(Exercise set)
1. In the Civil Aviation bill text, swap "Governor-General" for "Minister" and reproduce the passage starting with "Regulations relating to" and going on through "the Chicago Convention(1)".
2. According to the Civil Aviation bill text, on what date was the bill introduced?
3. Extend the Civil Aviation bill text by writing what follows its last sentence.

(Text under study)

Civil
Aviation Amendment (Relationship with Anti-discrimination Legislation)
Bill 2004
Date Introduced:
11 March 2004
House:
House of Representatives
Portfolio:
Transport and Regional Services
Commencement:
Royal Assent
The purpose of the Civil Aviation
Amendment (Relationship with Anti-discrimination Legislation) Bill 2004
is to allow the making of regulations under the Civil Aviation Act
1988 (CAA) that are inconsistent with Commonwealth anti-discrimination
laws, where the inconsistency is necessary for the safety of air navigation.
A further purpose is to retrospectively validate existing regulations
that may be inconsistent with Commonwealth anti-discrimination laws,
where the inconsistency is necessary for the safety of air navigation.
Regulations relating to civil aviation have been made
under section 98 of the Civil Aviation Act 1988 (the CAA).
Section 98(1) provides as follows:
Regulations etc.
(1) The Governor-General may make
regulations, not inconsistent with this Act:
(a) prescribing matters required
or permitted by this Act to be prescribed;
(b) prescribing matters necessary
or convenient to be prescribed for carrying out or giving effect
to this Act;
(c) for the purpose of carrying
out and giving effect to the provisions of the Chicago Convention(1)
relating to safety;
(d) in relation to safety of air
navigation within a Territory or to or from a Territory;
(e) in relation to safety of air
navigation, being regulations with respect to trade and commerce
with other countries and among the States; and
(f) in relation to safety
of air navigation, being regulations with respect to any other matter
with respect to which the Parliament has power to make laws.

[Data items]
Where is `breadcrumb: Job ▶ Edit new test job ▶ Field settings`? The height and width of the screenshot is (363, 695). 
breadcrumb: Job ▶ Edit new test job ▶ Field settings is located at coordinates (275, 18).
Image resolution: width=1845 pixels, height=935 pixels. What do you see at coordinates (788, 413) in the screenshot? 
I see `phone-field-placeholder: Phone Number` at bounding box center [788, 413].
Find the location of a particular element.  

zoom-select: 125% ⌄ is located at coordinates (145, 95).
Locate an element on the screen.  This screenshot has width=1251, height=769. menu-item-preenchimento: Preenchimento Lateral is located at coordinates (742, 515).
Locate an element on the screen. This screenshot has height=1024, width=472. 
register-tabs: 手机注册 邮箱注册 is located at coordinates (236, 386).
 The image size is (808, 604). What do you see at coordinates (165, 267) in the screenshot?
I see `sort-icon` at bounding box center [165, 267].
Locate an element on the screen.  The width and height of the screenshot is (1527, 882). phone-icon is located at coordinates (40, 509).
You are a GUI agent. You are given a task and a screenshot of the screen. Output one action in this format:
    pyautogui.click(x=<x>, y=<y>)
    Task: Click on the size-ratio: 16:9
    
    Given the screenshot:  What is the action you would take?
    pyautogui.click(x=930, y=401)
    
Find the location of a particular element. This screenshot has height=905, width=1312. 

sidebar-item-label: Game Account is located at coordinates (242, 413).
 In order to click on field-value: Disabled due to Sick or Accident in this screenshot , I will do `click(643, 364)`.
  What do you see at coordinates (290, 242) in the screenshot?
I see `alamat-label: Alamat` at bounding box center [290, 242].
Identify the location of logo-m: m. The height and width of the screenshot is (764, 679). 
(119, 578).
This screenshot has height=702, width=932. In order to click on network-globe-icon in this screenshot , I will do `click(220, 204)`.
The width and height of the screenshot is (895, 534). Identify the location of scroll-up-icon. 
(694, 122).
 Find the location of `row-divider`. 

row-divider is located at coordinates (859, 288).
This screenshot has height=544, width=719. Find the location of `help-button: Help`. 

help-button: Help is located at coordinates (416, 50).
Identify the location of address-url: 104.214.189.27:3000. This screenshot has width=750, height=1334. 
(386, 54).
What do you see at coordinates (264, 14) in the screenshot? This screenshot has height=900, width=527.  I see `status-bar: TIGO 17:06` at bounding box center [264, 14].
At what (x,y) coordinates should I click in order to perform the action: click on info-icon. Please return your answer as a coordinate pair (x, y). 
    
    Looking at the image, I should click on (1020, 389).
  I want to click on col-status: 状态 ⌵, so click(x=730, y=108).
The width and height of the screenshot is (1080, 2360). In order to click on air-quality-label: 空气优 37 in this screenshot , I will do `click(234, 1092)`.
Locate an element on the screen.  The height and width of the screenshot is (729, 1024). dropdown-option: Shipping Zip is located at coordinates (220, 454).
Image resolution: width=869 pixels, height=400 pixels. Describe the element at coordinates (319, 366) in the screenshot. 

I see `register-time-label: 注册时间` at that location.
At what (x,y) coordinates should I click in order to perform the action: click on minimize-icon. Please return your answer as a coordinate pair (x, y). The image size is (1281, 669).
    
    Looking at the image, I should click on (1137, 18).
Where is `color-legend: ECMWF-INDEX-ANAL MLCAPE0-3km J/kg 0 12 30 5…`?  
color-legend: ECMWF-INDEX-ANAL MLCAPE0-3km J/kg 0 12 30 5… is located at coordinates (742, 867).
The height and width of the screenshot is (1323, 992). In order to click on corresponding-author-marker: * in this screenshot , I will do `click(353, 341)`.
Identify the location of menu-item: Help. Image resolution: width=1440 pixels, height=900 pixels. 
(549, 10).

(Answers)
1.
Regulations relating to civil aviation have been made
under section 98 of the Civil Aviation Act 1988 (the CAA).
Section 98(1) provides as follows:
Regulations etc.
(1) The Minister may make
regulations, not inconsistent with this Act:
(a) prescribing matters required
or permitted by this Act to be prescribed;
(b) prescribing matters necessary
or convenient to be prescribed for carrying out or giving effect
to this Act;
(c) for the purpose of carrying
out and giving effect to the provisions of the Chicago Convention(1)

2. 11 March 2004

3.
The Disability Discrimination Act 1992 (DDA)
makes discrimination on the basis of disability unlawful in many areas
of life. The Sex Discrimination Act 1984 (SDA) makes discrimination
on the basis of sex, marital status or pregnancy unlawful. Both Acts
include a number of exemptions.
Regulations made under an Act are generally invalid
if they are inconsistent with the Act under which they are made, other
Acts, or the common law.(2) Therefore, unless either Parliament
specifically provides that regulations made under an Act may make discrimination
on one or more of the bases proscribed by the DDA or the SDA lawful,
or the regulations fall within one or more of the exemptions in the
DDA or the SDA, regulations that purport to allow such discrimination
will be invalid.
A number of regulations have been made under the CAA
that may be invalid for this reason. For example, there are regulations
that allow discrimination on the basis of the disability of colour blindness,
for instance in relation to air traffic controllers. These regulations
will be valid if the discrimination allowed relates to the inherent
requirements of a job, as this exemption is provided for by the DDA.(3)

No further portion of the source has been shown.